El mantra diario del cartagenero promedio es “todo va a fallar”. Y no, esto no es un síntoma de pesimismo, sino del realismo más básico. La elección de cargos públicos es una broma, la movilidad es un desastre, el sistema de salud es menos que deficiente y tenemos la peor calificación en temas de educación del país. Eso sin contar que la seguridad es una tarea pendiente, no de esta, sino de varias administraciones hacía atrás.

A pesar de esto, el desplome de un edificio en construcción en el barrio Blas de Lezo alarmó hasta a los más acostumbrados al fracaso. Y no es para menos: veintiún personas han muerto, hubo veintitrés heridos y los responsables siguen libres porque no se sabe con cuál de todos se debe empezar el proceso. Hasta el dueño del proyecto, Wilfran Quiroz, está desaparecido y nadie parece saber dónde está. 

Frente al escenario ya desolador, existen múltiples formas de abordar el problema. La mayoría ha denunciado, y con toda la razón, lo que todos sabemos: la administración pública y el sector privado están plagados de corruptos. Según la Sociedad de Ingenieros y Arquitectos de Colombia hay una mafia que está construyendo ilegalmente, no solo en Cartagena, sino en varias ciudades del país. De acuerdo con el balance entregado por el alcalde Manolo Duque después del incidente, se reportaron 48 obras que están siendo levantadas ilegalmente y a muchas de las que tienen licencia les falta documentación.

Sin embargo, existe un factor aún más escabroso que la mayoría de los cartageneros no tomamos en cuenta a causa de nuestra ya acostumbrada actitud de derrota: la negligencia es tan peligrosa y asesina como un arma cargada en las manos de un psicópata. 

El Plan de Ordenamiento Territorial de la ciudad data de 2001 y tiene componentes que se debían cumplir al corto, mediano y largo plazo. Este último venció en 2015 y la administración de Manolo tiene hasta finales de este año para presentar un proyecto nuevo. Aunque la Secretaría de Planeación ya empezó la contratación de estudios urbanos a través de Findeter para el nuevo proyecto, existen instrumentos legales que le permitían a la alcaldía hacer ajustes al POT actual. Es evidente que después de dieciséis años el Plan se ha quedado pequeño en una ciudad que ha crecido territorial, económica y demográficamente de manera exponencial.

Si es cierto que para construir se necesita emitir una licencia, que tener una falsa es un acto ilícito y que aparentemente hay pruebas para decir que hay una mafia en el sector de la construcción, la alcaldía también tiene la obligación de hacer revisión constante al sinnúmero de obras que se construyen en la ciudad. Pero frente a esto existen dos grandes factores que dificultan el proceso.

■ Instrucciones de tareas ■
1. Según el texto sobre el desplome en Blas de Lezo, ¿cuántas obras se reportaron como levantadas ilegalmente en el balance del alcalde Manolo Duque?
2. Prolonga el texto sobre el desplome en Blas de Lezo a partir de su última oración, exponiendo los dos factores que dificultan la revisión de las obras por parte de la alcaldía.

■ Datos almacenados ■
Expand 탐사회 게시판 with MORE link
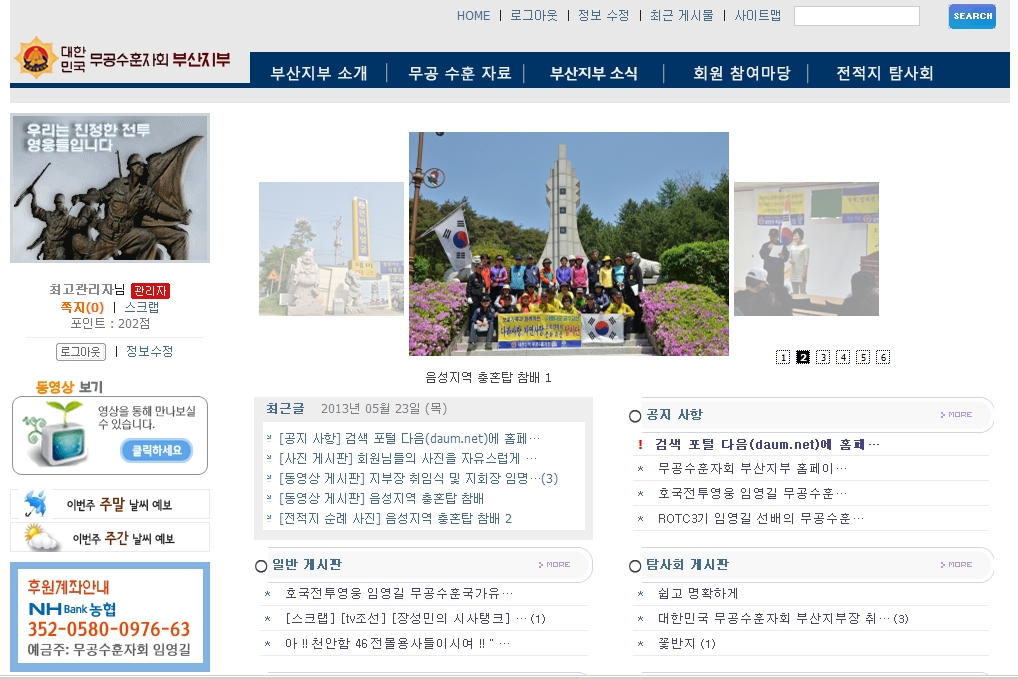The height and width of the screenshot is (679, 1018). (x=956, y=564)
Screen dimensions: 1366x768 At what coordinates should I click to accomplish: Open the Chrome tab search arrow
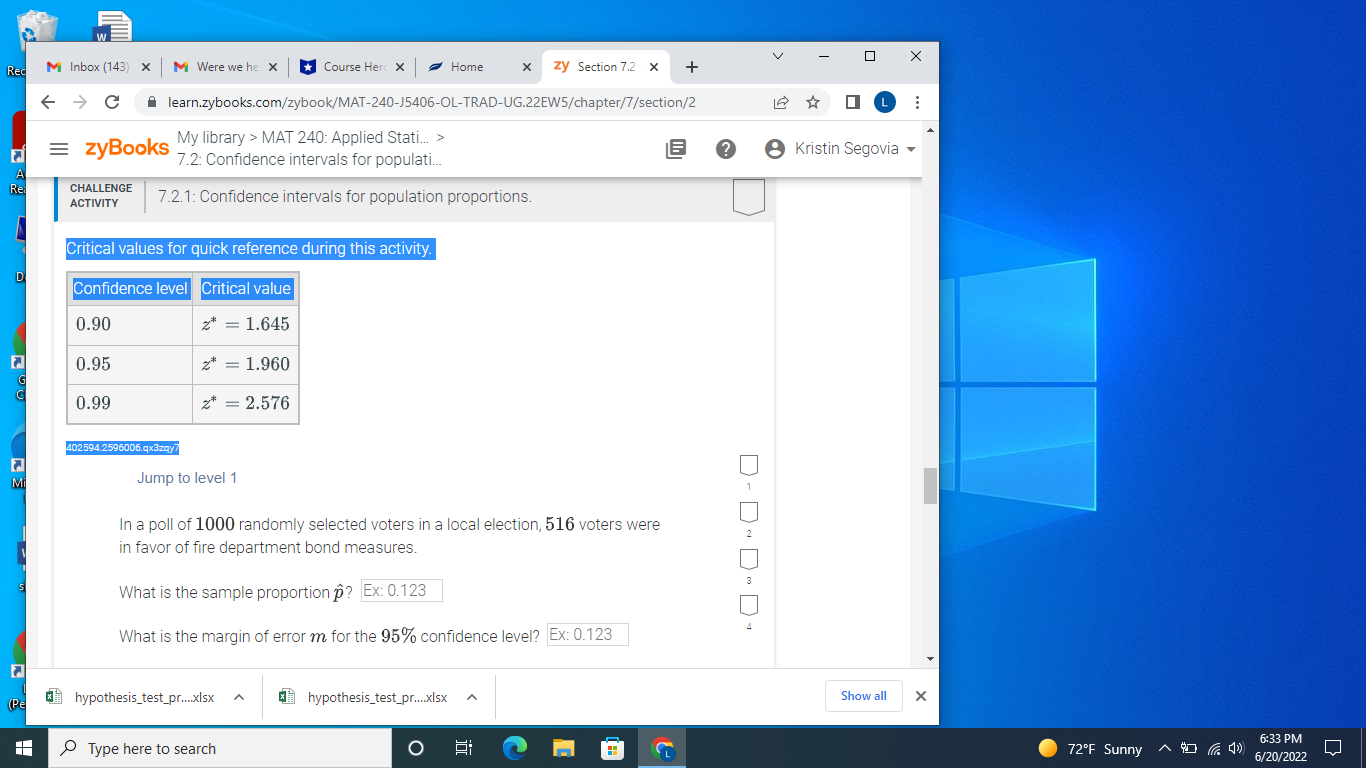[x=777, y=57]
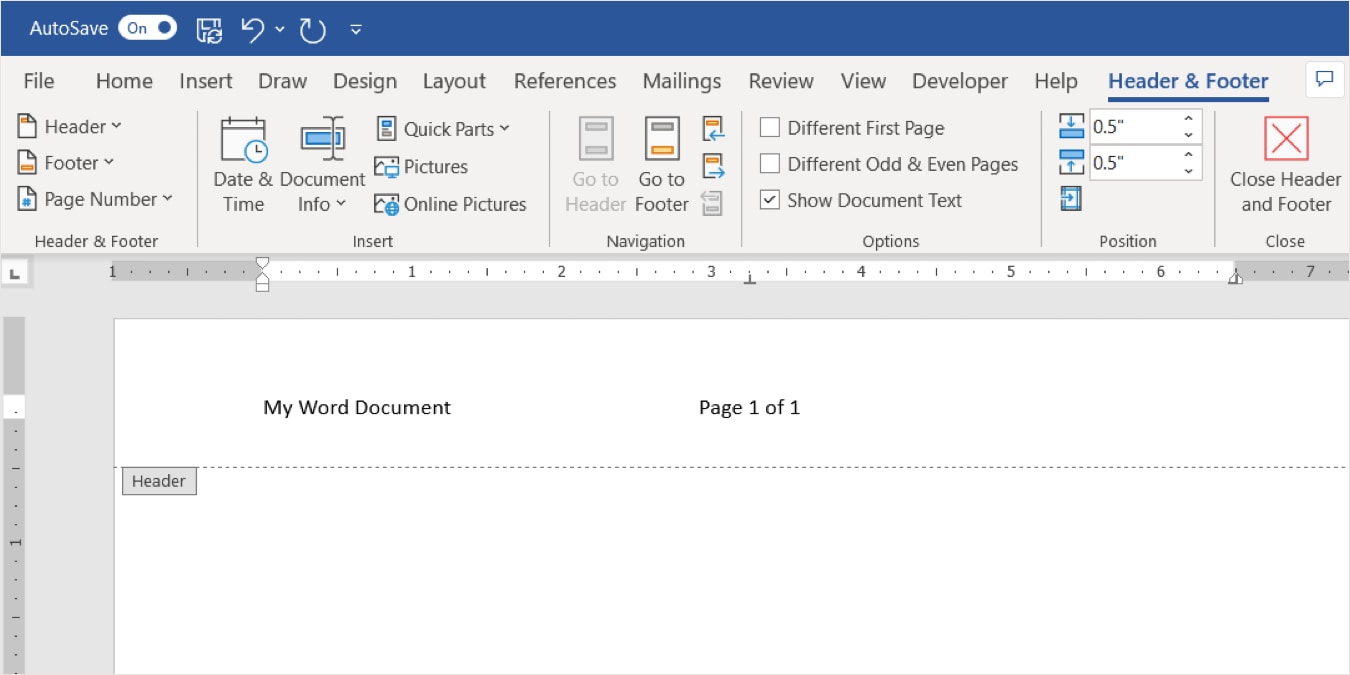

■ Resultados por tarea ■
1. 48 obras.

2.
El primero es la inseguridad jurídica, que se refleja en la arbitrariedad para designar responsables sobre el control urbano. Esto quiere decir que un día esto le toca a uno y al día siguiente al otro. Hasta ahora, quién se encargara de esta tarea era un tema menor y se hacía poco o nunca, por eso hasta que no pasó el accidente no estaba claro cuántas obras sin licencia habían en la ciudad.

Lo segundo es que no existen herramientas suficientes para hacer el control necesario. La Dirección de Control Urbano no tiene don de mando sobre los responsables de esta tarea y además, no tienen los recursos para realizarla. Es más, esta cartera es casi invisible en el POT actual. Según algunos funcionarios de la Secretaría de Planeación, a veces hay que rogar para poder recibir algo de presupuesto, no hay vehículos para hacer las visitas necesarias, solo hay dos personas trabajando en la Dirección (lo demás es contratación externa, lo cual es también sospechoso), y la ahora ex Secretaria de Planeación, Luz Elena Paternina, controlaba los recursos como ella quería, sin ningún tipo de previsión.

La incompetencia parece ser, en algunos casos, un requisito obligatorio para quienes están encargados de garantizarnos a los cartageneros una vida digna, una ciudad en orden, un día laboral seguro. Hemos estado en manos de un equipo negligente que en apariencia ve con desdén y pereza su obligación de poner atención en los detalles, por pequeños que sean. Incompetentes que le hubieran salvado la vida a las más de veinte personas que murieron en el desplome del edificio de Blas de Lezo, y quién sabe a cuántas más de las que mueren por falta de atención médica o, por lo menos, a alguna de las 258 personas que fueron asesinadas en la ciudad el año pasado.

Ante esta situación, vale la pena asumir nuestra responsabilidad como sociedad civil. Levantar la voz no es de mala educación cuando no estamos siendo escuchados. El mantra diario de los que respetan su vida debería ser desde ahora y en honor a los veintiún asesinados por la corrupción y la negligencia: “soy cartagenero, hoy voy a hacer cumplir mis derechos”.